Do this:
Please rewrite the stretch from the line containing "You are a computer-use agent. Image" through the line containing "the 大小 column", changing "column header" to "column heading" and leaving everything else as it is.

Record set:
━━━━━━━━━━━━━━━━━━━━━━━━━━━━━━
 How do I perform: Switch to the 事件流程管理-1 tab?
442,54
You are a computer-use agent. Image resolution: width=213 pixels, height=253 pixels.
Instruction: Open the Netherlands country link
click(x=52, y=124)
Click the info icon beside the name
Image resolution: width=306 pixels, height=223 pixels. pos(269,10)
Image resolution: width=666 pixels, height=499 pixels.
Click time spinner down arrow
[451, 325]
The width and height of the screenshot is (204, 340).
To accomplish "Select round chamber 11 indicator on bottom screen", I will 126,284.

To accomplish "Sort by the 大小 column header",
━━━━━━━━━━━━━━━━━━━━━━━━━━━━━━
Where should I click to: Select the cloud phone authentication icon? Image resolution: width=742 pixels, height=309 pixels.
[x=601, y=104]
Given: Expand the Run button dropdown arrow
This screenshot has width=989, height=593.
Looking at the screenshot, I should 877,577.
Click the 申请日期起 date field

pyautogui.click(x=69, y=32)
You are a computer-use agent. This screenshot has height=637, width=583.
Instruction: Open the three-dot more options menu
━━━━━━━━━━━━━━━━━━━━━━━━━━━━━━
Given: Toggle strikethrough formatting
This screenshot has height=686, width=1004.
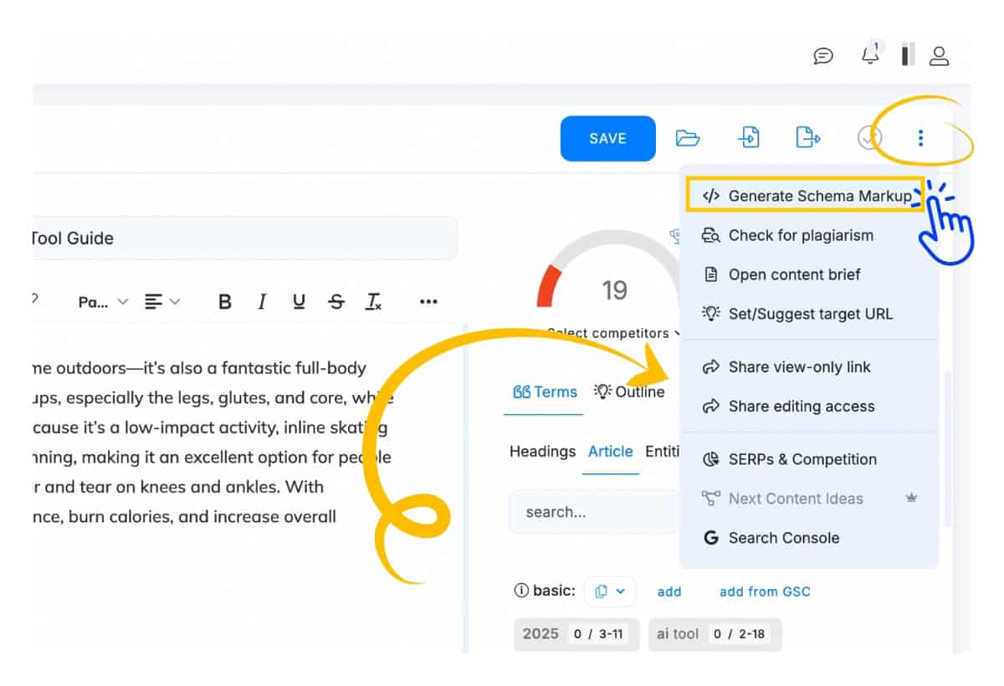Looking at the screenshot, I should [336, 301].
━━━━━━━━━━━━━━━━━━━━━━━━━━━━━━
Solution to this task:
You are a computer-use agent. Image resolution: width=213 pixels, height=253 pixels.
Instruction: Open the Netherlands country link
click(x=52, y=124)
Click the info icon beside the name
Image resolution: width=306 pixels, height=223 pixels. pos(269,10)
Image resolution: width=666 pixels, height=499 pixels.
Click time spinner down arrow
[451, 325]
The width and height of the screenshot is (204, 340).
To accomplish "Select round chamber 11 indicator on bottom screen", I will 126,284.

To accomplish "Sort by the 大小 column heading",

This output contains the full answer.